Exchanging data between activities

The input to the workflow execution is passed to the first activity as input, and the result provided by the first activity is then passed to the second activity as input and so on. This exchange of data also extends to child workflows, for example:

Starting a workflow execution with the input ‘theburningmonk’ prints the following outputs to the console:

MacDonald: hello theburningmonk!

MacDonald: good bye, theburningmonk!

Old MacDonald had a farm


To visualize the sequence of event and how data is exchanged from one activity to the next:

starts main workflow “with_child_workflow” with input “theburningmonk”

-> “theburningmonk” is passed as input to the activity “greet”

-> calls curried function greet “MacDonald” with “theburningmonk”

-> greet function prints “MacDonald: hello theburningmonk!” to console

-> greet function returns “theburningmonk”

-> “theburningmonk” is passed as input to activity “bye”

-> calls curried function bye “MacDonald” with “theburningmonk”

-> bye function prints “MacDonald: good bye, theburningmonk!” to console

-> bye function returns “MacDonald”

-> “MacDonald” is used as input to start the child workflow “sing_along”

-> “MacDonald” is passed as input to the activity “sing”

-> calls function sing with “MacDonald”

-> sing function prints “Old MacDonald had a farm” to console

-> sing function returns “EE-I-EE-I-O”

-> the child workflow “sing_along” completes with result “EE-I-EE-I-O”

-> “EE-I-EE-I-O” is passed as input to the activity “echo”

-> calls function echo with “EE-I-EE-I-O”

-> echo function prints “EE-I-EE-I-O” to console

-> echo function returns “EE-I-EE-I-O”

-> main workflow “with_child_workflow” completes with result “EE-I-EE-I-O”

Error and Retry mechanism

You can optionally specify the max number of attempts (e.g. max 3 attempts = original attempt + 2 retries) that should be made for each activity or child workflow before letting it fail/timeout and fail the workflow.

Automatic workflow and activity registrations

The domain, workflow and activity types are all registered automatically (if they haven’t been registered already) when you start a workflow.

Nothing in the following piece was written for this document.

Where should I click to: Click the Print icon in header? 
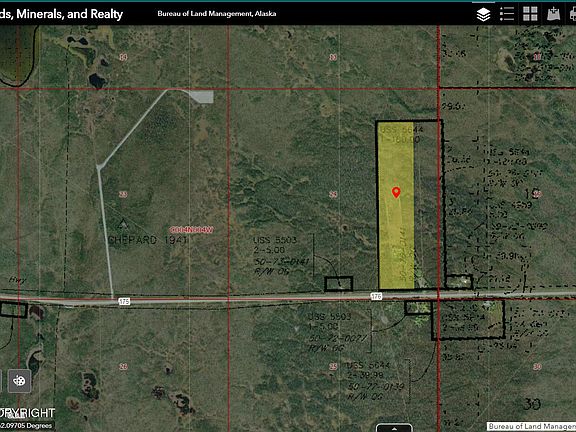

You might notice that you don’t need to specify a version for each of the activities, this is because there is an convention-based versioning scheme in place (see below).

Versioning scheme

Deriving a versioning scheme for your activities is at best an arbitrary decision and one that is required by SWF which adds friction to the development process without adding much value to the developers.

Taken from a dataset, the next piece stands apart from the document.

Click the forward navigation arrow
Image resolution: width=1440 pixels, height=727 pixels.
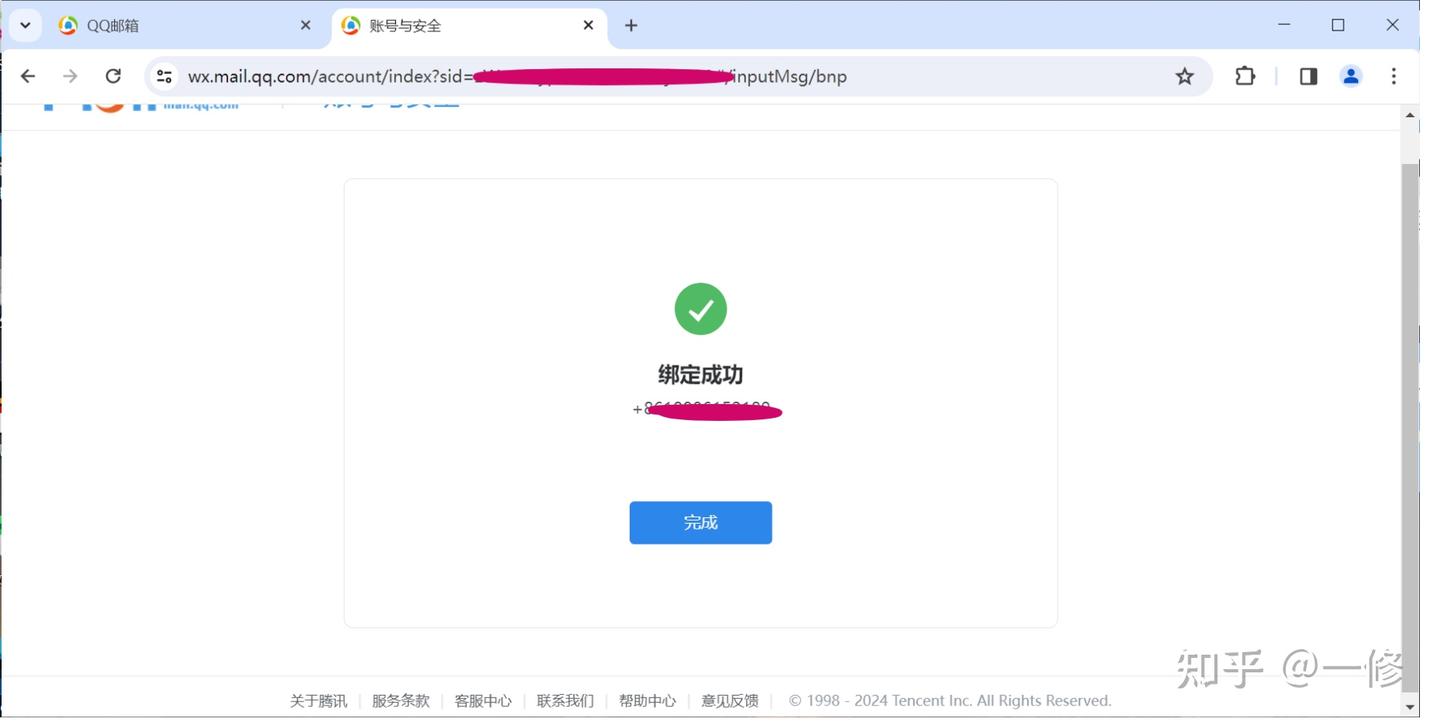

The versioning scheme I’m using is such that if an activity ‘echo’ is part of a workflow ‘with_child_workflow’ and is the 4th activity in the workflow, then the version for this particular instance of ‘echo’ activity is with_child_workflow.3.

This scheme allows you to:

  • decouple the name of an activity to the delegate function
  • reuse the same activity name in different workflows, and allow them to perform different tasks if need be
  • reuse the same activity name for different activities in the same workflow, and allow them to perform different tasks if need be

Asynchronous execution

Nearly all of the communication with SWF (polling, responding with result, etc.) are all done asynchronously using non-blocking IO (using F# async workflows).


Currently, the extension library can also be used from F#, I’m still undecided on the API for C# (because you won’t be able to use the ++> custom operator) and would welcome any suggestions you might have!

As you can see from the Issues list, there is still a couple of things I want to add support for, but you should be seeing a Nuget package being made available in the near future. But if you want to try it out in the meantime, feel free to grab the source and run the various examples I had added in the ExampleFs project.